- WHAT YOU WILL DO -
Starting at the line with "At what coordinates" and going on through the line with "Show message formatting", reproduce each line in the records below exactly and nothing more.

- DATA UNDER STUDY -
- - -

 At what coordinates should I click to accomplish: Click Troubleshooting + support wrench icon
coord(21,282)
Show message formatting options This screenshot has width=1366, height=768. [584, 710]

- - -

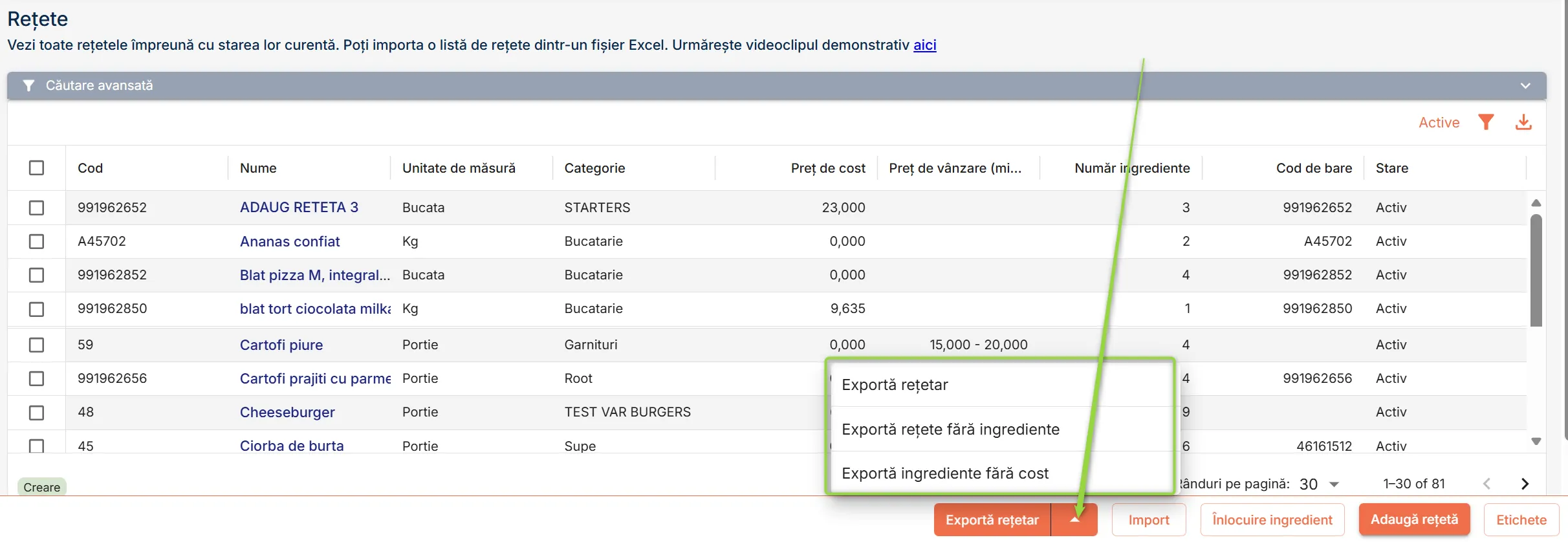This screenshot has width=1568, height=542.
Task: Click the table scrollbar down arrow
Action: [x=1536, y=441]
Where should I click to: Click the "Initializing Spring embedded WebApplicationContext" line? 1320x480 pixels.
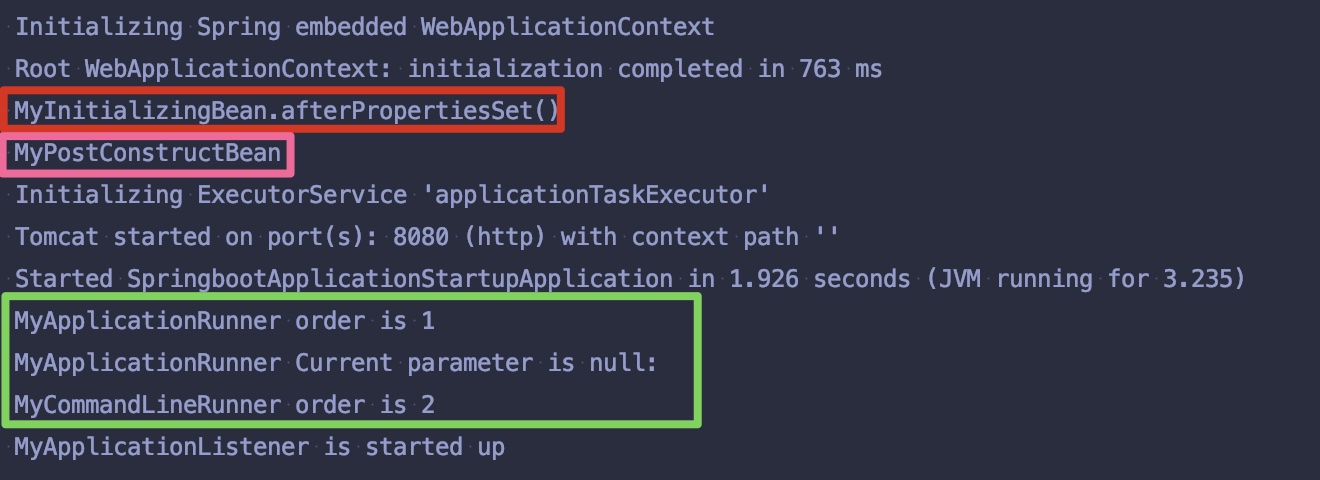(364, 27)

- - -

- SOLUTION -
 At what coordinates should I click to accomplish: Click Troubleshooting + support wrench icon
coord(21,282)
Show message formatting options This screenshot has width=1366, height=768. [584, 710]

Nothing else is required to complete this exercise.